Securities and Exchange Commission
- [Release No. 34-52725; File No. SR-NASD-2005-118]
Pursuant to Section 19(b)(1) of the Securities Exchange Act of 1934 (“Act”),[1] and Rule 19b-4 thereunder,[2] notice is hereby given that on September 30, 2005, the National Association of Securities Dealers, Inc. (“NASD”), through its subsidiary, The Nasdaq Stock Market, Inc. (“Nasdaq”), filed with the Securities and Exchange Commission (“SEC” or “Commission”) the proposed rule change as described in Items I and II below, which Items have been prepared by Nasdaq. On October 14, 2005, Nasdaq filed Amendment No. 1 to the proposed rule change.[3] The Commission is publishing this notice to solicit comments on the proposed rule change from interested persons and is approving the proposal on an accelerated basis.
I. Self-Regulatory Organization's Statement of the Terms of the Substance of the Proposed Rule Change
Nasdaq proposes to list and trade 9% Targeted Income Strategic Total Return SecuritiesSM (“9% STRS” or “Notes”), the return on which is based upon the CBOE Nasdaq-100 BuyWrite Index (“BXN Index” or “Index”) and issued by Morgan Stanley. The text of the proposed rule change is available on the NASD's Web site ( https://www.nasd.com), at the principal offices of the Nasdaq, and at the Commission's Public Reference Room.

# INSTRUCTIONS
[1] Lay out the source rows as a numbered list, omitting blank lines, beginning with the line that contains "This screenshot has width=1096, height=680." and running through the line that contains "Action: [x=69, y=421]", with both of those lines included.
[2] Proceed with the SEC notice on Nasdaq's proposed listing of the 9% STRS notes, picking up right after its last sentence.

(Source rows)
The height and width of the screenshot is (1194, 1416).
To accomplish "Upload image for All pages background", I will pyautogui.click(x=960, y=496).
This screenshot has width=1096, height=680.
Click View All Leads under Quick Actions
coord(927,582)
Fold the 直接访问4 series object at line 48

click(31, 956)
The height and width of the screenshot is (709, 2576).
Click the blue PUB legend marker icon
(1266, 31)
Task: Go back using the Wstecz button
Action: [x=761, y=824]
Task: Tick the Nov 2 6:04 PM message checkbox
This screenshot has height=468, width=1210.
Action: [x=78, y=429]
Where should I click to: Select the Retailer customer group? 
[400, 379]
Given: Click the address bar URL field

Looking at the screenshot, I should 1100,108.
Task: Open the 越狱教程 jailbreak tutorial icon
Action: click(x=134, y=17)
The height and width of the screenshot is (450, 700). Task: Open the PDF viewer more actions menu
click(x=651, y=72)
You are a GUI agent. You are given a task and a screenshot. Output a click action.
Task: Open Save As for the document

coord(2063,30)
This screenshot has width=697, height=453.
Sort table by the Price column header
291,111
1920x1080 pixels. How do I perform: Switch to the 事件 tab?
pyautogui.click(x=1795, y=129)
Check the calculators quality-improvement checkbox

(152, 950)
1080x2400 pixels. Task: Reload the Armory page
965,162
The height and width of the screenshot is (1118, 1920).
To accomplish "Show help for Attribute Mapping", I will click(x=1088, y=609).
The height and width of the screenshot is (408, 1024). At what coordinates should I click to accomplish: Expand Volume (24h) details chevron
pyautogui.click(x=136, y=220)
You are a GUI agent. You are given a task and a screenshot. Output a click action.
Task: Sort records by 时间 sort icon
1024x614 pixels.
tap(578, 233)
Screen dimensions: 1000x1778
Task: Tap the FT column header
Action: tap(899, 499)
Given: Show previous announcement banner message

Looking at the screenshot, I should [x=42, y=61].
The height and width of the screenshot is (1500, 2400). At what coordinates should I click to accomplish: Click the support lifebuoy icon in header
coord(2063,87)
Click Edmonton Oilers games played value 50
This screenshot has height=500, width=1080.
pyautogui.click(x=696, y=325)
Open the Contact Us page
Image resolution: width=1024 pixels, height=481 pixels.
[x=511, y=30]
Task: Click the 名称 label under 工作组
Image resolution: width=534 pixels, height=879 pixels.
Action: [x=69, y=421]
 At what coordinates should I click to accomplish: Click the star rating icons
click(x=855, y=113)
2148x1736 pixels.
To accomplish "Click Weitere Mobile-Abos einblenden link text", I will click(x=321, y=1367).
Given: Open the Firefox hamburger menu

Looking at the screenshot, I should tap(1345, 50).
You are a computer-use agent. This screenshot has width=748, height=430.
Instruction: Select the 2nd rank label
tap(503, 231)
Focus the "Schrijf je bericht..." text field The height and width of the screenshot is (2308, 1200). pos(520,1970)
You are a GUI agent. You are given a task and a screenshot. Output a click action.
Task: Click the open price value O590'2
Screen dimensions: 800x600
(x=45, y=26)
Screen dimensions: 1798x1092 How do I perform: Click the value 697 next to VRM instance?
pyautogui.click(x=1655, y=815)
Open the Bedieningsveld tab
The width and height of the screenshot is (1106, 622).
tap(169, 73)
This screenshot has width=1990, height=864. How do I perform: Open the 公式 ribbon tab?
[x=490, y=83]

# PER-TASK OUTPUTS
[1]
1. This screenshot has width=1096, height=680.
2. Click View All Leads under Quick Actions
3. coord(927,582)
4. Fold the 直接访问4 series object at line 48
5. click(31, 956)
6. The height and width of the screenshot is (709, 2576).
7. Click the blue PUB legend marker icon
8. (1266, 31)
9. Task: Go back using the Wstecz button
10. Action: [x=761, y=824]
11. Task: Tick the Nov 2 6:04 PM message checkbox
12. This screenshot has height=468, width=1210.
13. Action: [x=78, y=429]
14. Where should I click to: Select the Retailer customer group? 
15. [400, 379]
16. Given: Click the address bar URL field
17. Looking at the screenshot, I should 1100,108.
18. Task: Open the 越狱教程 jailbreak tutorial icon
19. Action: click(x=134, y=17)
20. The height and width of the screenshot is (450, 700). Task: Open the PDF viewer more actions menu
21. click(x=651, y=72)
22. You are a GUI agent. You are given a task and a screenshot. Output a click action.
23. Task: Open Save As for the document
24. coord(2063,30)
25. This screenshot has width=697, height=453.
26. Sort table by the Price column header
27. 291,111
28. 1920x1080 pixels. How do I perform: Switch to the 事件 tab?
29. pyautogui.click(x=1795, y=129)
30. Check the calculators quality-improvement checkbox
31. (152, 950)
32. 1080x2400 pixels. Task: Reload the Armory page
33. 965,162
34. The height and width of the screenshot is (1118, 1920).
35. To accomplish "Show help for Attribute Mapping", I will click(x=1088, y=609).
36. The height and width of the screenshot is (408, 1024). At what coordinates should I click to accomplish: Expand Volume (24h) details chevron
37. pyautogui.click(x=136, y=220)
38. You are a GUI agent. You are given a task and a screenshot. Output a click action.
39. Task: Sort records by 时间 sort icon
40. 1024x614 pixels.
41. tap(578, 233)
42. Screen dimensions: 1000x1778
43. Task: Tap the FT column header
44. Action: tap(899, 499)
45. Given: Show previous announcement banner message
46. Looking at the screenshot, I should [x=42, y=61].
47. The height and width of the screenshot is (1500, 2400). At what coordinates should I click to accomplish: Click the support lifebuoy icon in header
48. coord(2063,87)
49. Click Edmonton Oilers games played value 50
50. This screenshot has height=500, width=1080.
51. pyautogui.click(x=696, y=325)
52. Open the Contact Us page
53. Image resolution: width=1024 pixels, height=481 pixels.
54. [x=511, y=30]
55. Task: Click the 名称 label under 工作组
56. Image resolution: width=534 pixels, height=879 pixels.
57. Action: [x=69, y=421]

[2]
II. Self-Regulatory Organization's Statement of the Purpose of, and Statutory Basis for, the Proposed Rule Change
In its filing with the Commission, Nasdaq included statements concerning the purpose of, and basis for, the proposed rule change and discussed any comments it received on the proposed rule change. The text of these statements ( printed page 68487) may be examined at the places specified in Item III below. Nasdaq has prepared summaries, set forth in Sections A, B, and C below, of the most significant aspects of such statements.
A. Self-Regulatory Organization's Statement of the Purpose of, and Statutory Basis for, the Proposed Rule Change
1. Purpose
Nasdaq proposes to list and trade the Notes. The Notes provide for a return based upon the BXN Index.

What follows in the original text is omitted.